— Request —
Turn the listing below into a Markdown table with the columns Row and Line. Number each line in order and skip any blank lines.

--- start of Provided records ---

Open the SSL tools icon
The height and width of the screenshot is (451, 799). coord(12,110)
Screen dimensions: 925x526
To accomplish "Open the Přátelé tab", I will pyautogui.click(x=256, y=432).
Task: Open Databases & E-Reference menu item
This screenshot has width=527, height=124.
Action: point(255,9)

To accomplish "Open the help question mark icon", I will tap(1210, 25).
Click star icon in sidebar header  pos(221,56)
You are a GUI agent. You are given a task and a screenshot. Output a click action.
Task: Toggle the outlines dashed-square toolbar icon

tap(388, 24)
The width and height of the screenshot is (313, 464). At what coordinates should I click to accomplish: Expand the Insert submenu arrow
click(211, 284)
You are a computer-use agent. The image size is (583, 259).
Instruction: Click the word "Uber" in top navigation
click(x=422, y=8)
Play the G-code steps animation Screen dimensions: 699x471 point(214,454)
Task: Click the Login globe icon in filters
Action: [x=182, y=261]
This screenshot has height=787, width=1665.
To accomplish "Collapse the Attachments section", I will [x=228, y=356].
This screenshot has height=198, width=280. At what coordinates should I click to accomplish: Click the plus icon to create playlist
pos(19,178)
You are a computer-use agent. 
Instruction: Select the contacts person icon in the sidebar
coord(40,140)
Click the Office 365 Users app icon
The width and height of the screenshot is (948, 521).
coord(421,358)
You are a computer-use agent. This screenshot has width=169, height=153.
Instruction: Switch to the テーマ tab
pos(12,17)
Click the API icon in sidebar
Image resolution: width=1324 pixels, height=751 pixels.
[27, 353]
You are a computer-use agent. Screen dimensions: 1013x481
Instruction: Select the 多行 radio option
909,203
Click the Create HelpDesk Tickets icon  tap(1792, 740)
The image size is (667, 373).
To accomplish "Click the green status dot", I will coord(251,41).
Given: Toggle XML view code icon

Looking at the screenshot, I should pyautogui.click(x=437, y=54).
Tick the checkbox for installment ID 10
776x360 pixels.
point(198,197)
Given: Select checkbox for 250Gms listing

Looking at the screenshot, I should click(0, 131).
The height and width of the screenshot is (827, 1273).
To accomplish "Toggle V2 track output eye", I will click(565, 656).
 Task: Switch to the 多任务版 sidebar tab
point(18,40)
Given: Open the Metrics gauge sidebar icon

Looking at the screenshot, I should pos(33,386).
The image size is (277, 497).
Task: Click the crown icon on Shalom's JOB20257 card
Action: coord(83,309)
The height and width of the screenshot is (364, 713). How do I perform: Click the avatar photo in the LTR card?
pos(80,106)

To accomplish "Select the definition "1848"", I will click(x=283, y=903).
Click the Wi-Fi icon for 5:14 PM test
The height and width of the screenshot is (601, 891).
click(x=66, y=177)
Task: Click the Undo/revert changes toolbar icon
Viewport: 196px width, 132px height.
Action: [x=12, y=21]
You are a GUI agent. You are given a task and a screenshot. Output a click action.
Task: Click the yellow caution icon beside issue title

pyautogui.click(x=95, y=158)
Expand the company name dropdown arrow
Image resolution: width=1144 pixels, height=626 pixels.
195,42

--- end of Provided records ---

— Solution to the problem —
| Row | Line |
|---|---|
| 1 | Open the SSL tools icon |
| 2 | The height and width of the screenshot is (451, 799). coord(12,110) |
| 3 | Screen dimensions: 925x526 |
| 4 | To accomplish "Open the Přátelé tab", I will pyautogui.click(x=256, y=432). |
| 5 | Task: Open Databases & E-Reference menu item |
| 6 | This screenshot has width=527, height=124. |
| 7 | Action: point(255,9) |
| 8 | To accomplish "Open the help question mark icon", I will tap(1210, 25). |
| 9 | Click star icon in sidebar header  pos(221,56) |
| 10 | You are a GUI agent. You are given a task and a screenshot. Output a click action. |
| 11 | Task: Toggle the outlines dashed-square toolbar icon |
| 12 | tap(388, 24) |
| 13 | The width and height of the screenshot is (313, 464). At what coordinates should I click to accomplish: Expand the Insert submenu arrow |
| 14 | click(211, 284) |
| 15 | You are a computer-use agent. The image size is (583, 259). |
| 16 | Instruction: Click the word "Uber" in top navigation |
| 17 | click(x=422, y=8) |
| 18 | Play the G-code steps animation Screen dimensions: 699x471 point(214,454) |
| 19 | Task: Click the Login globe icon in filters |
| 20 | Action: [x=182, y=261] |
| 21 | This screenshot has height=787, width=1665. |
| 22 | To accomplish "Collapse the Attachments section", I will [x=228, y=356]. |
| 23 | This screenshot has height=198, width=280. At what coordinates should I click to accomplish: Click the plus icon to create playlist |
| 24 | pos(19,178) |
| 25 | You are a computer-use agent.  |
| 26 | Instruction: Select the contacts person icon in the sidebar |
| 27 | coord(40,140) |
| 28 | Click the Office 365 Users app icon |
| 29 | The width and height of the screenshot is (948, 521). |
| 30 | coord(421,358) |
| 31 | You are a computer-use agent. This screenshot has width=169, height=153. |
| 32 | Instruction: Switch to the テーマ tab |
| 33 | pos(12,17) |
| 34 | Click the API icon in sidebar |
| 35 | Image resolution: width=1324 pixels, height=751 pixels. |
| 36 | [27, 353] |
| 37 | You are a computer-use agent. Screen dimensions: 1013x481 |
| 38 | Instruction: Select the 多行 radio option |
| 39 | 909,203 |
| 40 | Click the Create HelpDesk Tickets icon  tap(1792, 740) |
| 41 | The image size is (667, 373). |
| 42 | To accomplish "Click the green status dot", I will coord(251,41). |
| 43 | Given: Toggle XML view code icon |
| 44 | Looking at the screenshot, I should pyautogui.click(x=437, y=54). |
| 45 | Tick the checkbox for installment ID 10 |
| 46 | 776x360 pixels. |
| 47 | point(198,197) |
| 48 | Given: Select checkbox for 250Gms listing |
| 49 | Looking at the screenshot, I should click(0, 131). |
| 50 | The height and width of the screenshot is (827, 1273). |
| 51 | To accomplish "Toggle V2 track output eye", I will click(565, 656). |
| 52 |  Task: Switch to the 多任务版 sidebar tab |
| 53 | point(18,40) |
| 54 | Given: Open the Metrics gauge sidebar icon |
| 55 | Looking at the screenshot, I should pos(33,386). |
| 56 | The image size is (277, 497). |
| 57 | Task: Click the crown icon on Shalom's JOB20257 card |
| 58 | Action: coord(83,309) |
| 59 | The height and width of the screenshot is (364, 713). How do I perform: Click the avatar photo in the LTR card? |
| 60 | pos(80,106) |
| 61 | To accomplish "Select the definition "1848"", I will click(x=283, y=903). |
| 62 | Click the Wi-Fi icon for 5:14 PM test |
| 63 | The height and width of the screenshot is (601, 891). |
| 64 | click(x=66, y=177) |
| 65 | Task: Click the Undo/revert changes toolbar icon |
| 66 | Viewport: 196px width, 132px height. |
| 67 | Action: [x=12, y=21] |
| 68 | You are a GUI agent. You are given a task and a screenshot. Output a click action. |
| 69 | Task: Click the yellow caution icon beside issue title |
| 70 | pyautogui.click(x=95, y=158) |
| 71 | Expand the company name dropdown arrow |
| 72 | Image resolution: width=1144 pixels, height=626 pixels. |
| 73 | 195,42 |